To counteract this problem, researchers developed the transgenic papaya SunUp, using a technique called particle bombardment-mediated transformation. Gold particles were covered with the fur protein gene from the virus and shot into the cells of the non-transgenic papaya “Sunset” using a gene gun. SunUp therefore contained gene sequences of the virus and was protected from infection via RNA-mediated gene silence.
“It took us 8 years to read each DNA nucleotide in the inserts and rearrangements, and we repeated the sequencing using different technologies to understand the nature of these transgenic inserts,” said Ray Ming (GEGC), a professor of plant biology. “The insert was so complex that even though we sequenced the genome in 2008, we did not know where the transgenic sequences were.”
In previous studies, researchers used Sanger DNA sequencing techniques that read short stretches of DNA, 500 to 600 bases, making it difficult to accurately place the transgenic sequences in the genome of the draft. In the current study, they used sequencing technologies from Pacific Biosciences and Oxford Nanopore technologies to read very long stretches of DNA. “These are the latest available technologies and they enabled us to read over 50 to 200,000 base pairs at a time,” Ming said.
The group discovered that SunUp had a deposit of 1.6 million base pairs, which consisted of DNA fragments not only from the gene gun, but also nuclear DNA sequences derived from chloroplasts and mitochondria. “There were 74 fragments in the insert: 42 were nuclear chloroplast fragments, 13 were nuclear mitochondrial fragments, 10 were from the chloroplast genome and 3 were from the mitochondrial genome,” Ming said. “The particle bombardment broke the double-stranded DNA and inserted all 74 fragments into a site in chromosome 5 of the genome.”
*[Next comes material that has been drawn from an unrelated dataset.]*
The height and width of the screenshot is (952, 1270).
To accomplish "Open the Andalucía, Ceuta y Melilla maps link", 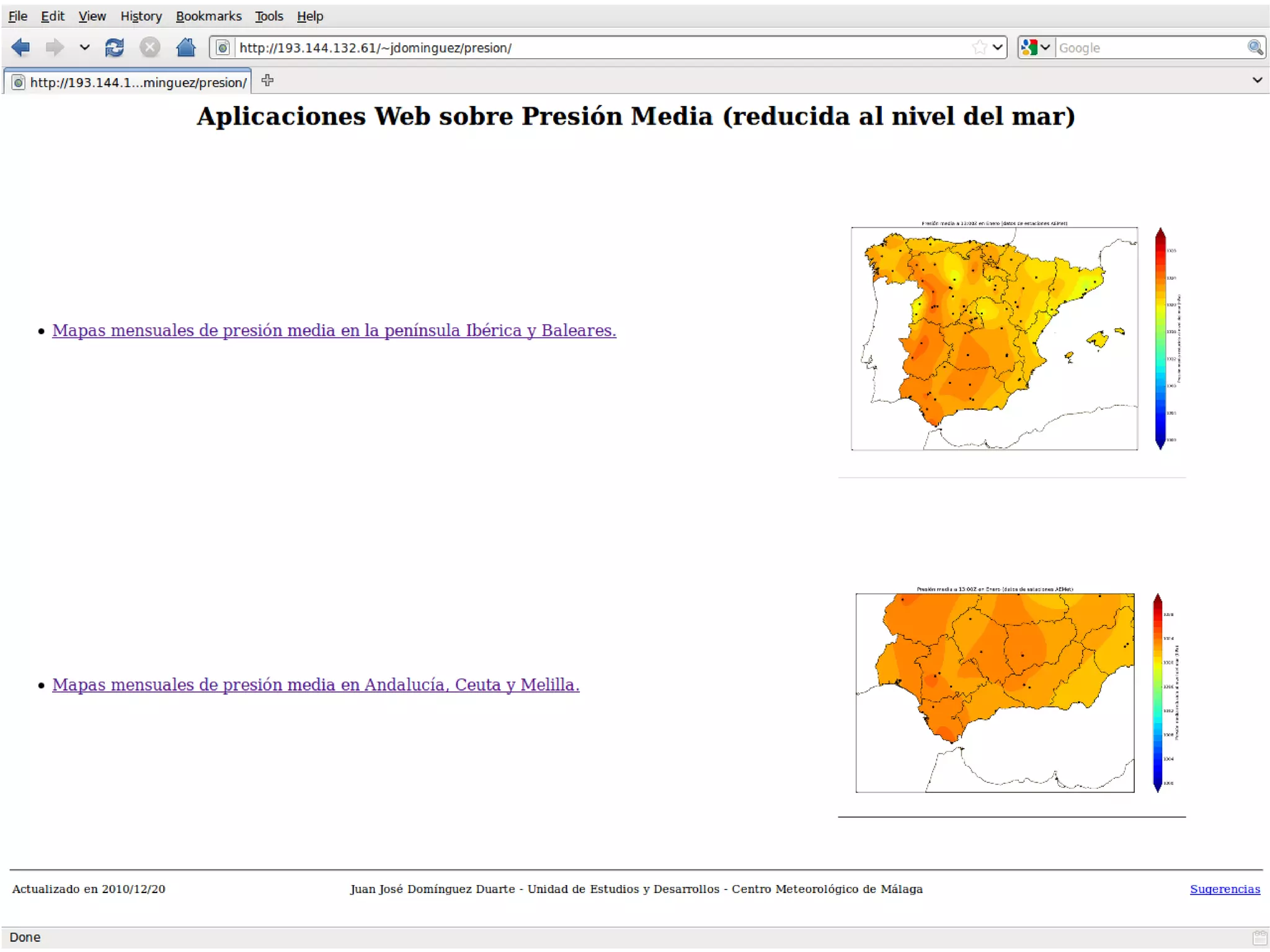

Surprisingly, even though there is such a large deposit, the transgenic manipulation did not cause any change in gene expression. “We looked at each gene sequence and there is no effect on genome function. When we compared SunUp and Sunset, they have only 20 genes that are differentially expressed, due to transposon-mediated rearrangement and not from the genetic manipulation done by particle bomb-mediated transformation. , “sa Ming. Transposon-mediated rearrangements occur naturally and lead to gradual changes over time, which is expected as SunUp and Sunset have grown and diverged for 30 years.
The researchers will look at other transgenic papaya lines to see if they have similar rearrangements. “We expected many more insertions and rearrangements and we were surprised that there were only two. In addition to the 1.6 Mb insertion caused by the 74 fragments, there was a 591 Kb deletion in chromosome 5 that was moved into 1, “6 Mb insertion. We still do not understand why there were nuclear mitochondrial and chloroplast fragments that flanked the three transgenic fragments and why they were all inserted in the same place. We will investigate other transgenic lines to see if there is any underlining mechanism in common.” Ming.
“Because transgenic papaya has such a strong resistance to papaya ringworm virus and thus saved the Hawaiian papaya industry, it was the poster child for transgenic crops. Transgenic papaya was approved by several countries that rejected other such crops,” Ming said. “This work will reinforce the message that even after three decades, we can still consume transgenic papaya safely and there is no negative effect on the papaya genome or consumers.”
The work was supported by the US National Science Foundation Plant Genome Research Program Award, the National Natural Science Foundation in China, the Natural Science Foundation in Fujian Province and the Science and Technology Innovation Fund at Fujian Agriculture and Forestry University.